*WORK TASK*:
Beginning with the first line of the data below, extract each line up to and including the one containing "Service: LLM Hardware". Copy them exactly and add nothing.

(Pixel coordinate grounding data)
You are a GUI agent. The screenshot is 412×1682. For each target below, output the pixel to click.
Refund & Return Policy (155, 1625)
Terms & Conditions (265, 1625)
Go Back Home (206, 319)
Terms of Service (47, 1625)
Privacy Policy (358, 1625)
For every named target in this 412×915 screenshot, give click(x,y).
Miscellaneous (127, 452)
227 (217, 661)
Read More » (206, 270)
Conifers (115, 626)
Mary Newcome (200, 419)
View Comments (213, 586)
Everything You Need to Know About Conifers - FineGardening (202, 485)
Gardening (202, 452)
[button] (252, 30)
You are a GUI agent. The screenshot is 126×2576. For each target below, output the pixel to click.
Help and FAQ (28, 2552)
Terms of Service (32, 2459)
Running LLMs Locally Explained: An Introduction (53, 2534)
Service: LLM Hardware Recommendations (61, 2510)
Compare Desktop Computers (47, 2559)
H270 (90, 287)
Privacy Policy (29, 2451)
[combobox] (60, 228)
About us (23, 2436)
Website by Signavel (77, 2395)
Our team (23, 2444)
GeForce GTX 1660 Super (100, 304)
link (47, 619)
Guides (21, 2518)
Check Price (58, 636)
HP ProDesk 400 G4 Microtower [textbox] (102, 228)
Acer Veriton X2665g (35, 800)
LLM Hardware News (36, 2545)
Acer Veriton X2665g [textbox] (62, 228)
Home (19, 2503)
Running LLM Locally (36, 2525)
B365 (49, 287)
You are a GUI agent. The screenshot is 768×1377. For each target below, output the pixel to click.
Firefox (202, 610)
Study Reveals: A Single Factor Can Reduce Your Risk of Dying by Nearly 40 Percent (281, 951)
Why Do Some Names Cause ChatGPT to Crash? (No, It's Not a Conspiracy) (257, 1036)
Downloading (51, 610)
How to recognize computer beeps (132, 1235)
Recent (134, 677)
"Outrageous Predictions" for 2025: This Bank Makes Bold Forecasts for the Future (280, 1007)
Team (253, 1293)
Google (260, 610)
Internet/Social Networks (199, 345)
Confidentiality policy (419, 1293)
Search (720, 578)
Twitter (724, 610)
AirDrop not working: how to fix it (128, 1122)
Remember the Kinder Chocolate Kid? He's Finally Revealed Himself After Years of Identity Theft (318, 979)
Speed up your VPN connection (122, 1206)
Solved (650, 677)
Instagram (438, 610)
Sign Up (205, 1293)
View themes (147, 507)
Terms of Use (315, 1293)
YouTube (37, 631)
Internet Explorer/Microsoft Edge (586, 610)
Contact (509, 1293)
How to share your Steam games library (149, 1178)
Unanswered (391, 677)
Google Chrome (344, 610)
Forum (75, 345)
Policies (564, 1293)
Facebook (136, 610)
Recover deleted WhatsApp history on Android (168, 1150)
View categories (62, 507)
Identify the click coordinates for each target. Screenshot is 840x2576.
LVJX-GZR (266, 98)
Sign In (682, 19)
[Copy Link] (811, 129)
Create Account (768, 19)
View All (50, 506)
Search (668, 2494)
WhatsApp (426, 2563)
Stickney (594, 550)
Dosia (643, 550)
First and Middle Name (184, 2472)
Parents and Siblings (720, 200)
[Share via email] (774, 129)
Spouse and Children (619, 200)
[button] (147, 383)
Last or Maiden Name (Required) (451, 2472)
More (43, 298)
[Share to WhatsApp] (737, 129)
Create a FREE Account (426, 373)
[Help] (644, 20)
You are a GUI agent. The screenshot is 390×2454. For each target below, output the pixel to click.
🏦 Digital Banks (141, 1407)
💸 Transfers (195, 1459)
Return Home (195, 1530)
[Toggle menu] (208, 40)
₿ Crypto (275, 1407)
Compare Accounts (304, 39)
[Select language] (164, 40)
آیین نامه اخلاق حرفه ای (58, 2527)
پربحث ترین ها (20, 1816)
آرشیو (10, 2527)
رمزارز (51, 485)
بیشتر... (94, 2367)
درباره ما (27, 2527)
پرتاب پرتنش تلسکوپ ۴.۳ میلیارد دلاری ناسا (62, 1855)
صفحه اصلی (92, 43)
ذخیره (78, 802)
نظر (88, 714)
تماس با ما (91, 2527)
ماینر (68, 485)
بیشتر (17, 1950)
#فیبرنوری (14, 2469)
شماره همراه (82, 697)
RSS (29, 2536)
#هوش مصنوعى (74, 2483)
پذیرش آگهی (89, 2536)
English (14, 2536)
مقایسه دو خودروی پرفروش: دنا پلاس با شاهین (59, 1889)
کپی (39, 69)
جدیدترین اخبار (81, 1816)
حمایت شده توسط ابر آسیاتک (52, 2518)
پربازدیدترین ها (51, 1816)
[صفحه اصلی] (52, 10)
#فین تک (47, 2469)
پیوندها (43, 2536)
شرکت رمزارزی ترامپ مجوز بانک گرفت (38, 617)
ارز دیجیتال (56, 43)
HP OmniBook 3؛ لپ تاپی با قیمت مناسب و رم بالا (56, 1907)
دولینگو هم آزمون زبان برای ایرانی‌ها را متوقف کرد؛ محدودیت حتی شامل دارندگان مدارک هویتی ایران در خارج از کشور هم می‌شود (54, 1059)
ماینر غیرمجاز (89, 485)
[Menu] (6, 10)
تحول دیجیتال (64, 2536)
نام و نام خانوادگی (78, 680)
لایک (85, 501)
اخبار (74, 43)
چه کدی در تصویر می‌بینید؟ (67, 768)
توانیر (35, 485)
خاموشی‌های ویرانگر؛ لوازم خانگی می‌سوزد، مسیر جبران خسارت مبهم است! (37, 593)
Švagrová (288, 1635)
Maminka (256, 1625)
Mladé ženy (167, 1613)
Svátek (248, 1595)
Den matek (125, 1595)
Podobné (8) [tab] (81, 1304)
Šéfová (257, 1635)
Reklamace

*FINAL ANSWER*:
You are a GUI agent. The screenshot is 412×1682. For each target below, output the pixel to click.
Refund & Return Policy (155, 1625)
Terms & Conditions (265, 1625)
Go Back Home (206, 319)
Terms of Service (47, 1625)
Privacy Policy (358, 1625)
For every named target in this 412×915 screenshot, give click(x,y).
Miscellaneous (127, 452)
227 (217, 661)
Read More » (206, 270)
Conifers (115, 626)
Mary Newcome (200, 419)
View Comments (213, 586)
Everything You Need to Know About Conifers - FineGardening (202, 485)
Gardening (202, 452)
[button] (252, 30)
You are a GUI agent. The screenshot is 126×2576. For each target below, output the pixel to click.
Help and FAQ (28, 2552)
Terms of Service (32, 2459)
Running LLMs Locally Explained: An Introduction (53, 2534)
Service: LLM Hardware Recommendations (61, 2510)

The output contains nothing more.